Kalp kalbe karşıdır; İnsan kalbi, diğer birinin kendine karşı sevgi mi, nefret mi beslediğini hisseder, sevgi varsa sevgi, nefret varsa soğukluk demektir.
(65) Zanaatkâr; Sermayeden çok, emeğe dayalı, öğrenmek yanında, el becerisi de isteyen meslek sahibi.
(66) Fuzuli; Gereksiz, yersiz, boş, boşuna, haksız, boşboğaz, gereksiz işlerle uğraşan.
(67) Refleks; Doğuştan var olan ve dışarıdan gelen bir uyarı neticesinde husule gelen irade dışı hareket.

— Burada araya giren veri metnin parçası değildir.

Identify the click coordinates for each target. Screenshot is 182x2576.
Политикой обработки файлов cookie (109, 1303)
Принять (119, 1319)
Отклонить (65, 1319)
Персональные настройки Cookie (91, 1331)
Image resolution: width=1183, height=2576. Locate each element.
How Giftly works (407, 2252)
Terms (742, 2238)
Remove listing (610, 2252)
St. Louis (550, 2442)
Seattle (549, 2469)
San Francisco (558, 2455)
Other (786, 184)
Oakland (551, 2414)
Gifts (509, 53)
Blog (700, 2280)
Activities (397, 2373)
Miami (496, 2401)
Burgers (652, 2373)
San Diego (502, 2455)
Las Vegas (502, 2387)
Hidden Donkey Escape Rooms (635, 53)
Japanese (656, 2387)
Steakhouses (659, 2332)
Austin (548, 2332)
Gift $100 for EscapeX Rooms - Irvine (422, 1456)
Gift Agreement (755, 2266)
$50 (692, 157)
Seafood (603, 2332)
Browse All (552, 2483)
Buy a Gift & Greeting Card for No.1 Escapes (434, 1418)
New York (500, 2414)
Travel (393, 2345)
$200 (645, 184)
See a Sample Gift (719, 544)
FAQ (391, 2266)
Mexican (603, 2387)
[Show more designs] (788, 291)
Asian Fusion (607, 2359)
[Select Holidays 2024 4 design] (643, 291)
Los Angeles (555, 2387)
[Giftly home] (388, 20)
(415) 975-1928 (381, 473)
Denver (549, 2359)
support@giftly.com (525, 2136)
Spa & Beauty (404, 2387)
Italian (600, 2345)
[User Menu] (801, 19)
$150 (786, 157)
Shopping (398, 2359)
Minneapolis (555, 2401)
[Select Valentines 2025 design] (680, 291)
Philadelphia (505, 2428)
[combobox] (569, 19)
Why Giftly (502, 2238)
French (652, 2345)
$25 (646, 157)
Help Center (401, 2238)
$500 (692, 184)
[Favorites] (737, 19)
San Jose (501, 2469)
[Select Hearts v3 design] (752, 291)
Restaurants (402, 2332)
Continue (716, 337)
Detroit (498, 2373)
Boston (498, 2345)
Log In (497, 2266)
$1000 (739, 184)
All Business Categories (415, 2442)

(68) Örtbas Etmek; Bir durumun duyulmamasını, yayılmamasını sağlayacak önlemler almak.
(69) Minnettar: Minnet eden, bir kimseden gördüğü iyiliğe karşı minnet duyan, gönül borçlusu, teşekkür borcu hisseden.
(70) Sevemez kimse seni… diye başlayan Türk Sanat Müziği eserinin şarkının Güftesi; Suat SAYIN’a, Bestesi; Teoman ALPAY’a ait olup eser Hicaz Makamındadır.
(71) Sen olmasaydın eğer, aşka inanmazdım… diye başlayan Türk Sanat Müziği eserinin Güfte ve Bestesi; Yesari Asım ARSOY’a ait olup eser Hüzzam Makamındadır.
(72) Ellerini, ellerimden ayırma hiç… şeklinde başlayan Türk Sanat Müziği eserinin Güfte ve Bestesi; İsa COŞKUNER’e ait olup eser Nihavent Makamındadır.
(73) Heder Olmak; Boşa, boşuna gitmek. Heba olmak.